1: Miller is not high-end in speed or agility…in fact, his agility might be so poor he never makes it in the NFL.

Miller ran a 4.5 +/- 40-time at his Pro Day. Reports of a 4.48 to 4.55 40-time probably means more of a 4.55-4.60…which is what I would have guessed watching several of his games. He smartly skipped his agility times because I think that would have exposed a true physical problem for translation to the NFL. I’ll lay out the case for his poor speed-agility in the stats/next section, but I am here to report from his tape he’s one of the stiffest WR prospects I’ve watched this draft season. Maybe the most obvious lacking ‘wiggle’ in the class.

2: He could lack ‘high end’ movement ability and still be a good NFL WR prospect as an interior worker because of his toughness. Very true, but there’s one other issue – he has bad hands for a top WR prospect. Like, maybe the worst among the ‘name’ WR prospects.

Watching him on tape, he just looked a little unnatural. Fighting the ball, double catching passes. He had several drops on easy throws. I’m not a big, hysterical guy on ‘drops’ because all drops are different – in my judgment Miller has ‘bad’ drops…gaffing simple screens or swings from time-to-time. Sure, he has times where he makes a nice catch, but that’s not the end of the argument. He saw like 150+ targets a season, of course, he’ll have some nice grabs. Too many times, though, he fought the ball for a catch and had too many easy drops.

At his Pro Day…the reports were not good (and usually it’s all sugar and spice reporting from Pro Days) – Miller was double-catching and dropping too many passes for the scouts’ liking at a Pro Day…that won’t sit well.

Miller made a lot of hay on easy throws in college – screens, swings, beat a guy deep. He’s not going to have that luxury in the pros. He’s not fast enough to get open nor speedy enough to have screens and swings built for him. He’s tough and slower, so they’ll try to make him an interior WR over-the-middle…and then his catch-ability flaw might really get pronounced working in traffic.

There are things to like with Miller…he’s tough and hard-working. He was a walk-on who became all-everything for Memphis. He benched an impressive 22 reps. He’s a tireless worker and gives all he has. You like him, you want him to succeed…but in the end he just doesn’t have enough juice for the NFL.

When I watched him in two games against Central Florida in 2017, they didn’t even bother to put their top cover guy on Miller all that much (Mike Hughes). When Hughes was on Miller…Hughes had no issues keeping up with him. Miller made hay (14-195-3) against the other corner in their second matchup. Hughes shut him down in their first appearance (3-37-0).

In the end, I fear Miller is ‘great college player, fringe NFL player…who never makes it’.
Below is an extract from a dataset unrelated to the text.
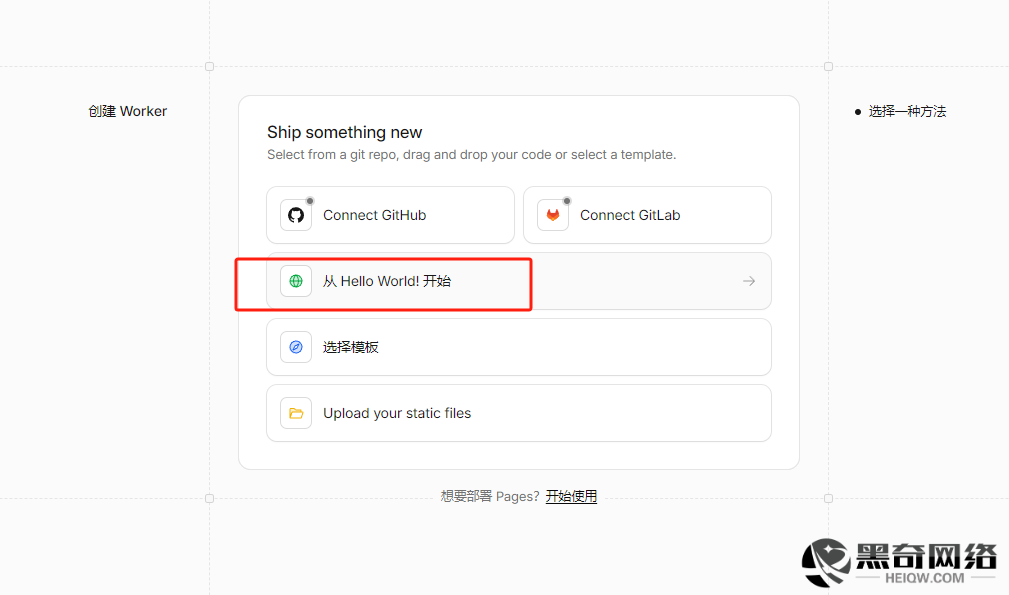Viewport: 1009px width, 595px height.
Task: Click the 黑奇网络 watermark logo
Action: 899,563
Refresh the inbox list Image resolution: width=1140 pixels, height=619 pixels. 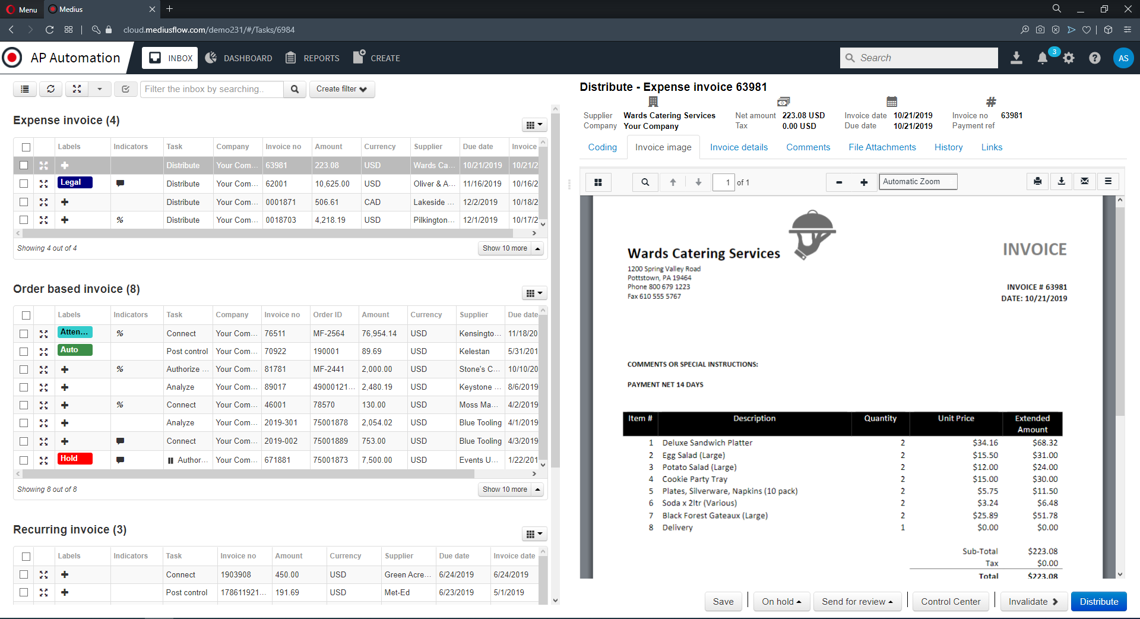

Anthony Miller, Through the Lens of Our WR Scouting Algorithm:

There are two things to point out that I believe start to make the case for Miller as not a great movement guy…

1: Memphis tried to use Miller in every capacity they could, including running the ball. If Miller was a high-end guy with the ball, working against a pretty weak schedule, and saw several jet sweeps, end arounds…you figure he would be pretty solid+ with the work, right?

31 carries with a 4.8 yards per carry average is pretty weak. Last season (2017) -- 10 carries for 25 yards (2.5 ypc).

This confirms what I saw on tape…a very challenged runner. There was no ‘pop’ or ‘wow’ when I watched him run the ball. More a sinking feeling that I knew I was watching a dud.

2: He was given the opportunity to return 20 punts over his college career – a measly 6.8 average per return. I never a saw a moment of ‘juice’ when he tried to return punts.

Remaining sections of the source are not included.